しばらくすると、また右手の板が軋み始めた。

「ヘレンちゃん。」

「はい!」

「もう直ぐ片方の板が折れる。僕が『投げて』と言ったら頭の辺りにそれを投げてくれるかい。」

「うん、わかった!」

「投げ終わったらダナエちゃんの所に戻っていいよ。」

「はい。」

気持ちを引き締めてヘレンが凝視していると、間もなくユウキの板が半ばから折れた。

ヘレンは気がいていたので『ユウキが声をかけたら』と言っていた事を忘れて直ぐに板を投げてしまった。

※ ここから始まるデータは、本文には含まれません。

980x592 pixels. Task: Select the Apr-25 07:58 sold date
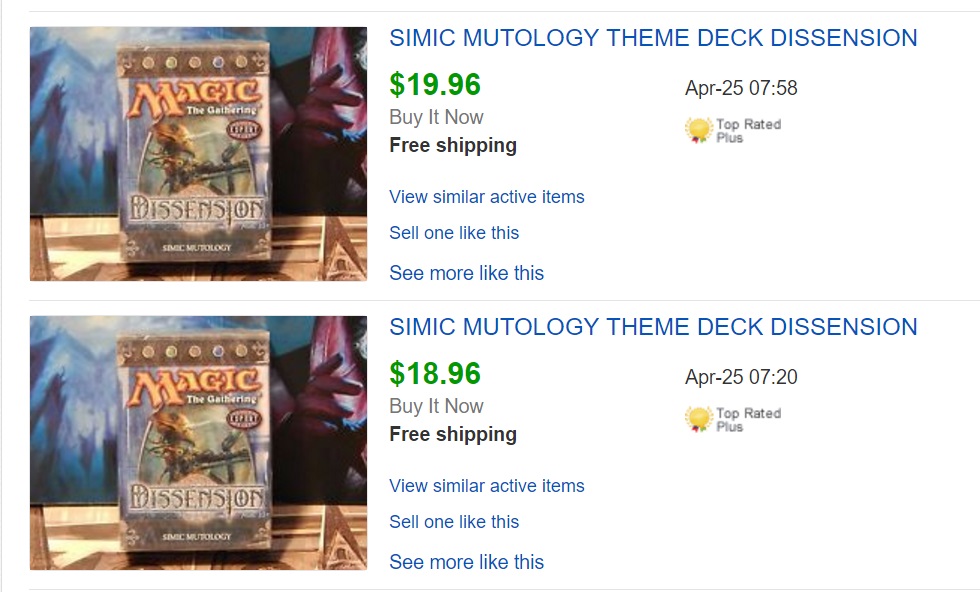pos(741,88)
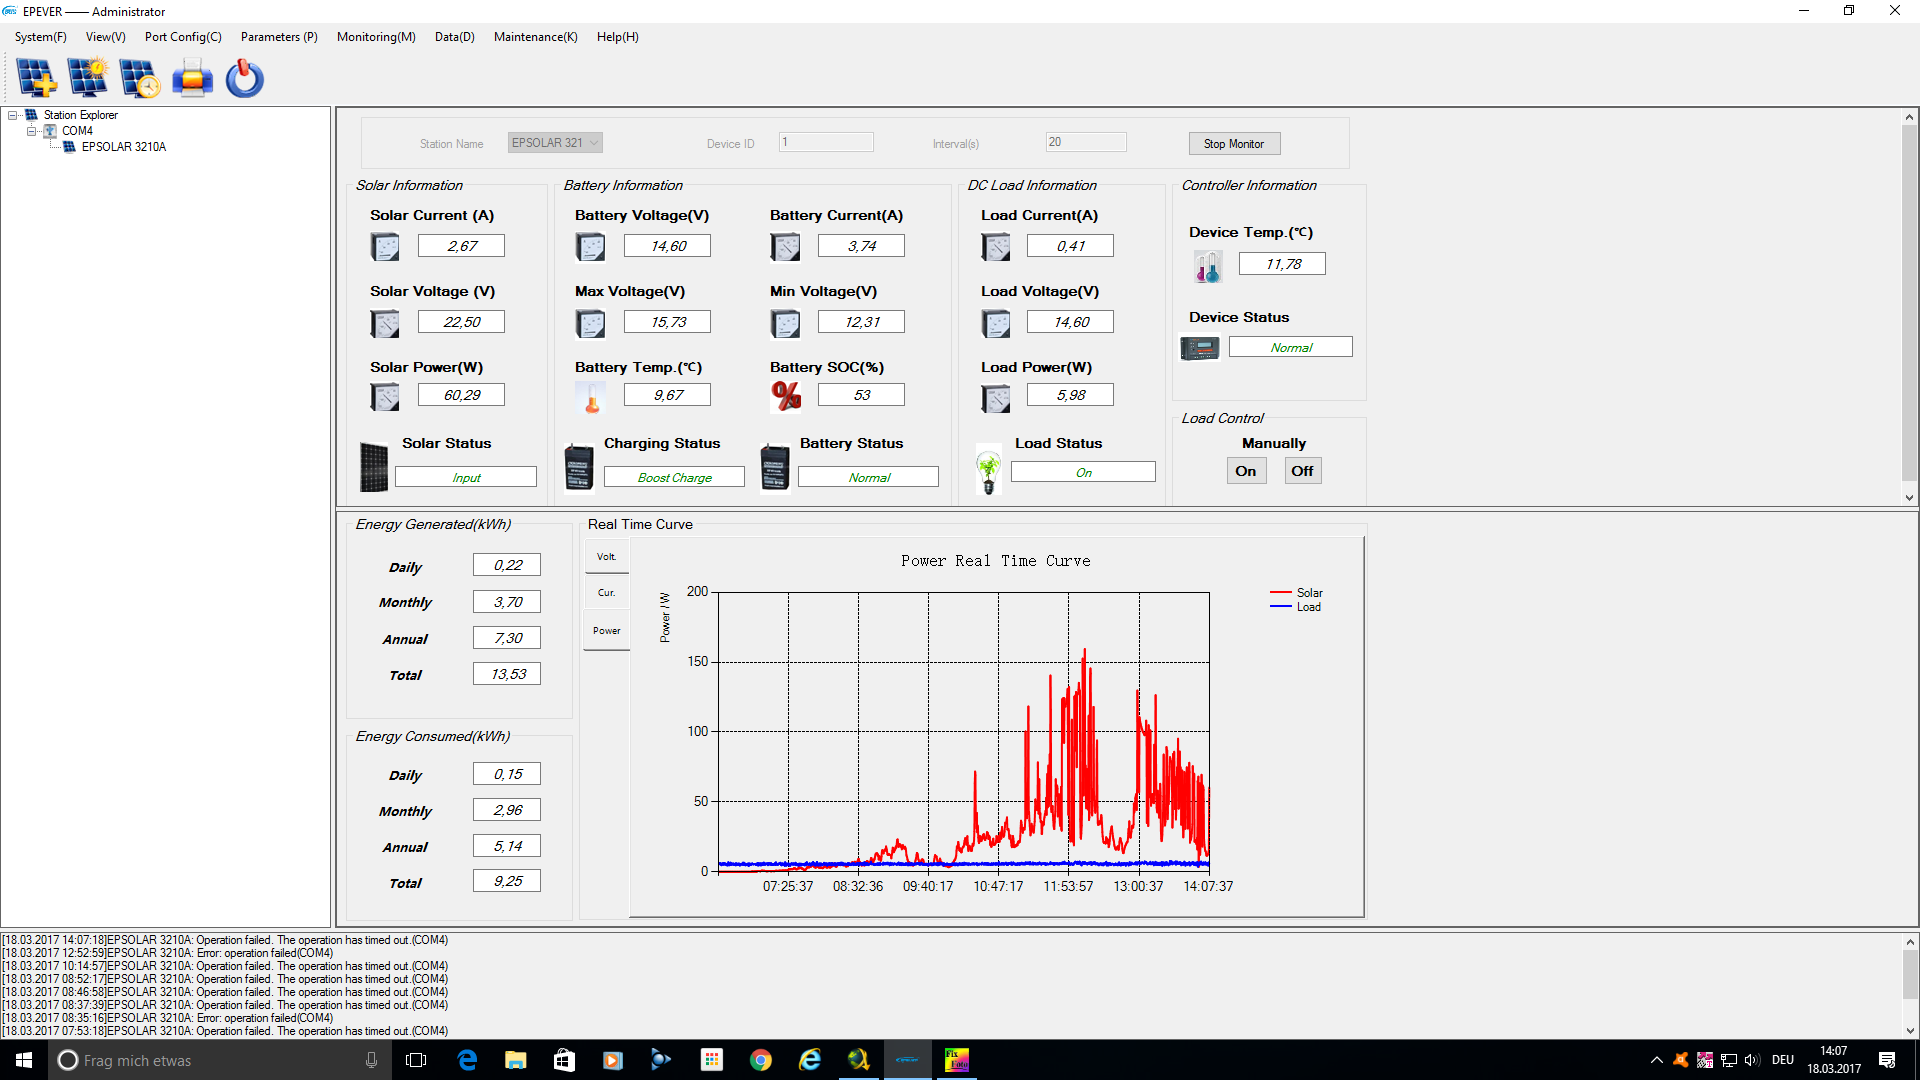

そして言いつけを守る事だけを考えていた為か、結果を観る間もなく走って行った。

意図せずに投げられた板は壁に当たるとクルクルと回りながら飛んで行く。

だがユウキは慌てることなく板を掴むと何事もなかったように振り回し始めた。




ヘレンが奥に行くとダナエとラットが木箱と悪戦苦闘しる所だった。

それでも短時間で解体は進んだらしくクリュテの手には3枚の板が抱えられ、更にダナエに足元にも何枚かの板が置かれていた。

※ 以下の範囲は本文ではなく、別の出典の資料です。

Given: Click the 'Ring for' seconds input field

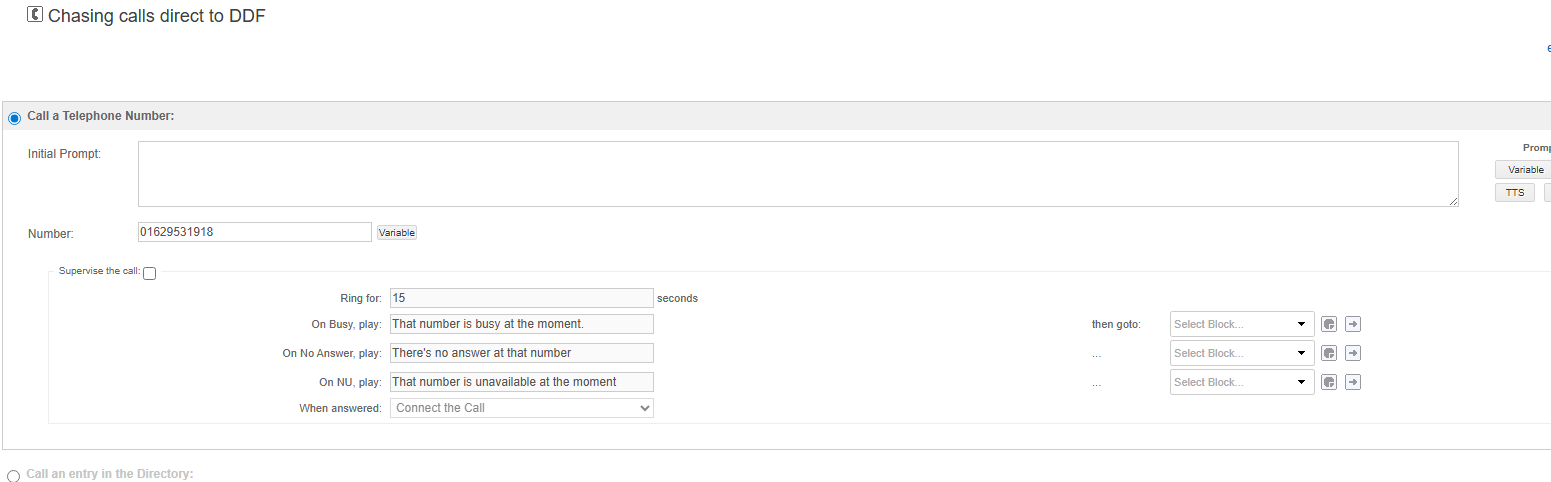Looking at the screenshot, I should coord(521,298).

大役を終えて意気揚々と帰ってきたヘレンだったが、この光景を見るとゆっくりと動きを止めて立ち尽くした。


「私たちのお部屋、なくなっちゃったね。」


家を持たないヘレンたちにとってこの木箱は数少ない自分たちの居場所だった。


「私たちこれからどうすればいいんだろう。雨が降ったらどこにいるの?寒いときはどうするの?犬が来たらどこに隠れるの?私たちには何もなくなっちゃうの。」

ヘレンの頬を涙が伝うとクリュテが板を放して抱き着いてきた。

「ヘレン・・・」

「クリュテ・・・」

言い知れぬ喪失感に包まれて幼い二人は泣き続けた。


「大丈夫だよ。これが終わったらもっといい箱を探して来ようね。それを綺麗に飾って、中に布を張って寒くないようにして、二つ繋げて足を伸ばして寝られるようにして、それから・・・それから・・・とにかく色々とステキにしましょうね。」

いつの間にか傍らに来ていたダナエが二人を抱きしめていた。


「大丈夫だから・・・きっと大丈夫だから・・・」

小さな呟きは自分に言い聞かせようとするかのようだった。